The nine-time All-Star was particularly critical of modern pitching and took umbrage with being compared with all-time saves leader, Mariano Rivera.

"These guys that pitch one inning with the three-run lead [and get a] save," Gossage said. "It shouldn't even be a save for one inning and a three-run lead. This is not a knock against Mo. I'm just trying to make a point that I'd like to know how many of Mo's saves are of one inning with a three-run lead. If everybody in that [expletive] bullpen can't save a three-run lead for one inning, they shouldn't even be in the big leagues. I'd like to know what percentage of Mo's 650 saves [652] or whatever he's got are one inning. I'll bet it's over 20 percent. Look it up."

Elected to Cooperstown in 2008, Gossage is widely considered to be the first true closer enshrined in the Hall of Fame. He doesn't see any similarities between himself and today's closers.

"We were workhorses," Gossage said of himself and fellow Hall of Famer, Bruce Sutton. "Starters still prided themselves in finishing what they started and when they got in trouble, that's when we came into the game. I'd like to know how many of my saves ... how many inherited runners I came in with and a guy like Mo, how many inherited runners did he come in with? My point is not to knock what Mo did. I'm saying that he could be utilized more efficiently and more beneficial to your team by bringing him into games earlier."
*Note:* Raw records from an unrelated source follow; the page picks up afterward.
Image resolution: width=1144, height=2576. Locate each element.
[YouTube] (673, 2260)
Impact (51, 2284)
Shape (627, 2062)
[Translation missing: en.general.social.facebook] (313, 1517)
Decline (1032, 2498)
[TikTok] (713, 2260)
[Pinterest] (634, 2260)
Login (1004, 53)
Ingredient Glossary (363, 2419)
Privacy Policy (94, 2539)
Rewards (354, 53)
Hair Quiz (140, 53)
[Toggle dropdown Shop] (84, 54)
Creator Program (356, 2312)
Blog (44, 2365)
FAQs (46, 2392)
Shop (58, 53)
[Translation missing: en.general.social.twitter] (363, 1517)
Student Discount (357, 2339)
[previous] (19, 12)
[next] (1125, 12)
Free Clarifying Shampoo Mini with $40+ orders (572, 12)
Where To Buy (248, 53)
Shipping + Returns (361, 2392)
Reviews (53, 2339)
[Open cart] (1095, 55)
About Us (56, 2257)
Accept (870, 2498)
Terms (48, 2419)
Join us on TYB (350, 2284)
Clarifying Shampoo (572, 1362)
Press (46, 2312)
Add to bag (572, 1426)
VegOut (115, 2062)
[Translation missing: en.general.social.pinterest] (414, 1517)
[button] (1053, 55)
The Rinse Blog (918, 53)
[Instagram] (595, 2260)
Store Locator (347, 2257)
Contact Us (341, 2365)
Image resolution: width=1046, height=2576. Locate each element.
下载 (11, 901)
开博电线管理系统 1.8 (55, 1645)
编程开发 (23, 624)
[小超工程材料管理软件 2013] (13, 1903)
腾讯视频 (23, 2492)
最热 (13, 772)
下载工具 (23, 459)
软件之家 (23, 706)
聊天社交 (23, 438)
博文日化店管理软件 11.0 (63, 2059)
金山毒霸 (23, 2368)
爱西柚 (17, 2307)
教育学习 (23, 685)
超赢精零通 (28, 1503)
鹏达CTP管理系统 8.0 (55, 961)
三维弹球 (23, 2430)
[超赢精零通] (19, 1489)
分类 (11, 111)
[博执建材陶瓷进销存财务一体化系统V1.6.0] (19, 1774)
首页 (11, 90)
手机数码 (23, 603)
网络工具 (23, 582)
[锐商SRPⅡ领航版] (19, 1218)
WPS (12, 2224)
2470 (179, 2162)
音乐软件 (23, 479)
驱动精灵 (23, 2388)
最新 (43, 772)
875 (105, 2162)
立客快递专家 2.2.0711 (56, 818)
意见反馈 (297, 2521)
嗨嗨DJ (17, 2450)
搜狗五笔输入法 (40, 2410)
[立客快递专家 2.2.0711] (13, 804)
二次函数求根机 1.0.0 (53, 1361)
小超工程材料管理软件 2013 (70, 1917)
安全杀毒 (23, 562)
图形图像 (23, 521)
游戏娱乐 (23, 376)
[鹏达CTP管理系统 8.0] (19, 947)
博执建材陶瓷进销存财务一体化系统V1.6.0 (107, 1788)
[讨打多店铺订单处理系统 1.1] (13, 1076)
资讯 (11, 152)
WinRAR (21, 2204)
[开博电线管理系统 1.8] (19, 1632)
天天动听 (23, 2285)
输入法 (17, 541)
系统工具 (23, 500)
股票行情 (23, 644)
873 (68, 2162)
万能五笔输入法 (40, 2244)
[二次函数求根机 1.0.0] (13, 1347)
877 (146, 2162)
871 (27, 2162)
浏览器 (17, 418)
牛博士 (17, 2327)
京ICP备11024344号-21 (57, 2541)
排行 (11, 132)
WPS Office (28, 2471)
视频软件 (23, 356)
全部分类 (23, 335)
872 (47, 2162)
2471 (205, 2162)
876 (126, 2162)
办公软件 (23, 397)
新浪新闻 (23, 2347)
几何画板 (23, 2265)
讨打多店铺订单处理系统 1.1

Gossage believes today's closers are too coddled.

"I wished I had pitched one inning," Gossage said. "I might be still pitching at 65. I already had won the Firemen Award in '75 and then [the Chicago White Sox] came to me in the offseason and said, 'Hey, Goose, would you start? We need starters.' I said, 'Hey, I'll do whatever you guys want me to do.' I had 15 complete games. ... You know what? I don't want this to be a negative thing, but if we don't say anything nothing is ever going to happen. Not that even if I say anything [things will change]."

The 65-year-old native of Colorado Springs, Colorado says that there's a difference between overworking relievers and helping them build arm strength.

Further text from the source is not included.